Let’s start off with one thing: We need to do away with the myth of the tortured artist. Not only is it incredibly harmful, but also it is grossly untrue. Or, at least, exaggerated. The idea that in order to produce something of great magnitude requires suffering has done so much harm to creative types.

I can’t stress how crucial it is that we get away from this mindset. Artists don’t produce works because they are depressed or addicted. Any successful creative person will tell you, active suffering makes it impossible to work. Often, it’s a chore even to get out of bed and focus – let alone sit down to work on a project.

That said, many artists, writers, and musicians will add that their struggles can (and often do) provide them with inspiration and emotional depth, as well as the empathy to comprehend a mood or situation on a more genuine level. This comprehension is important for creating more well-rounded works. I can attest to that. Whenever I’m depressed, I consider it a delight when anything comes to me.

But the idea that one must be having a hard time to craft mind-blowing works? This is a false narrative, and it seems many folks believe it.

The Myth of the "Tortured Artist"

Especially kids. “Think of the children” arguments and appeals to emotion are typically false and used for relatively sinister purposes, but here it seems like they can actually be applied. Young, impressionable minds want to believe that because they make art and suffer, that they are by default super-talented. It’s not a bad thing to believe in yourself, but at the same time, it does lead to a false narrative that prevents you from improving.

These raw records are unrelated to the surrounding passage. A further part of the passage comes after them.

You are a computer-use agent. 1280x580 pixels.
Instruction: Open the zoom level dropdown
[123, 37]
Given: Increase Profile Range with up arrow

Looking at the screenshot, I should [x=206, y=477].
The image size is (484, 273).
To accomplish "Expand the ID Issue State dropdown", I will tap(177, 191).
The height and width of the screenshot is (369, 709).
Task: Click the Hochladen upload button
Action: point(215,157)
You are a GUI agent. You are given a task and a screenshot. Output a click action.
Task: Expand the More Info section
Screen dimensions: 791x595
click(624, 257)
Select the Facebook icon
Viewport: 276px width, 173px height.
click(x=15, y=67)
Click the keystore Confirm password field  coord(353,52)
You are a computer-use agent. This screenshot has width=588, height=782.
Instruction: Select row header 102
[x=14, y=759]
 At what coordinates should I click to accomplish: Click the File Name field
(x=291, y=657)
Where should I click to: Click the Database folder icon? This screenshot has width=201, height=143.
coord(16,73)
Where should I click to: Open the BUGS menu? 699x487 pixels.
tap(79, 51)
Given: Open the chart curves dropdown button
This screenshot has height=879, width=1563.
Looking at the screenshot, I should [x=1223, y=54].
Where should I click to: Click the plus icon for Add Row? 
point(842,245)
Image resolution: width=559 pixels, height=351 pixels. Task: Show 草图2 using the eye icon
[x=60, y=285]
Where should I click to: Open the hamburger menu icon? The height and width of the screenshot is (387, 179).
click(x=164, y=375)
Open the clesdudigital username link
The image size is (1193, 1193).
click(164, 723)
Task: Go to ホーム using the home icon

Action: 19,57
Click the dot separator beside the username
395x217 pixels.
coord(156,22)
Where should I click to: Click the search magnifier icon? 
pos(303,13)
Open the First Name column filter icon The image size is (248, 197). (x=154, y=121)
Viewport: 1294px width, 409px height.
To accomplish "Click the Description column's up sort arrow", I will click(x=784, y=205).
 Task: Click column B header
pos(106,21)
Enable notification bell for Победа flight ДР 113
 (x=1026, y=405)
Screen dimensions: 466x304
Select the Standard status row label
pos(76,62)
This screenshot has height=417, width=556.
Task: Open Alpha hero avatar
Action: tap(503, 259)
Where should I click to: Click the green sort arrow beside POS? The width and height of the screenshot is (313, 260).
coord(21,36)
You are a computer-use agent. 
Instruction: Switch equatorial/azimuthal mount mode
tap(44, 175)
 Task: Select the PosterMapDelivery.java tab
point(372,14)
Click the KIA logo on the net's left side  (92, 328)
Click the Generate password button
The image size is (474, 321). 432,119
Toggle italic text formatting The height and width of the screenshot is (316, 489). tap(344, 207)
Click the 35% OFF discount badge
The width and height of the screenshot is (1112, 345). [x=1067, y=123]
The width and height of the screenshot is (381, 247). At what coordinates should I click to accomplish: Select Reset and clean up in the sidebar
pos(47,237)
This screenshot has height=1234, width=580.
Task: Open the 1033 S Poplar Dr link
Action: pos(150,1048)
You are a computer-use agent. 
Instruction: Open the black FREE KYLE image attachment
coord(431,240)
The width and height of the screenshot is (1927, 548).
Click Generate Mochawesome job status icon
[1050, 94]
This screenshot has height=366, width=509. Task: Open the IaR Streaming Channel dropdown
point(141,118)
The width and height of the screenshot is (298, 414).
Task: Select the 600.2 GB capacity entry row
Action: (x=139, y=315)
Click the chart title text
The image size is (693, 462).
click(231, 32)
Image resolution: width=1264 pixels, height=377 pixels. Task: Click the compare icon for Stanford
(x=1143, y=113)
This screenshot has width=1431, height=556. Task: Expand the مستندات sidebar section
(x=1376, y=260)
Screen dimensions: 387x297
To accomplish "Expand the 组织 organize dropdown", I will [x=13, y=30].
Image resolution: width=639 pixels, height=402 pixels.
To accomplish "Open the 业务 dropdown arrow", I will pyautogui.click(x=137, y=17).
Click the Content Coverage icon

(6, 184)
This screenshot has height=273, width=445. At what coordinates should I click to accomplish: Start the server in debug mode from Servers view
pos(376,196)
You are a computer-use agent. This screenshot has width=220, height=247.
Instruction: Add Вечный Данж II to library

It is possible it’s a coping method to think this way. I can relate to that. I used to be one of the types who rationalized it and bargained with myself in that way. But I was wrong, and at some point, I had to abandon it. It kept me firmly locked into a mode of thinking that was counterproductive, as I not only didn’t improve my art but also kept myself from improving when it came to my mental health. It’s a vicious cycle you can’t escape from.

It’s especially problematic when it comes to active addiction. I say active addiction rather than simply addiction in general because, when an individual is engaging in the use of substances such as alcohol, they’re active in their addiction (as opposed to in recovery). They become tethered to the inebriant and believe it is necessary to the creation of their art.

This forces them to continue imbibing, often for the mere sake of being productive. The individual becomes convinced that without their drug of choice (often alcohol or amphetamines), their work will be of low quality – or perhaps won’t even come about at all.

Yet when artists escape from the vicious cycle and get the monkey off their back, many – if not most- find their output isn’t diminished. Sure, early on, work is slow and often of poor quality, to them at least. But then, over time, their talent shows itself again.

I can attest to this. When I quit drinking, I wasn’t sure if I would ever create again. So I gave myself time, went easy on myself, and at some point, I was able to create again – and, arguably, now my work is of a better, more sensible quality. It flows easier and with more comprehension. My mind is not lost and my writing isn’t as unintelligible as before.

So here we are. My ultimate belief is that, while there are some reasons to believe in the idea of the tortured artist as the superior creator, largely, it just isn’t accurate. It’s more harmful than anything else, leading many to accept it without question, selling their souls to a myth.

I abandoned the idea for a great deal of my creative life. As someone who bought into the concept, I strongly urge people to give up on it, to not blindly accept it as fact. Mental health is a serious issue in this country, and we can’t do anything proactive or take the reins on our personal lives if we continue to believe in falsehoods. Our creative endeavours should be no different when it all comes down to it.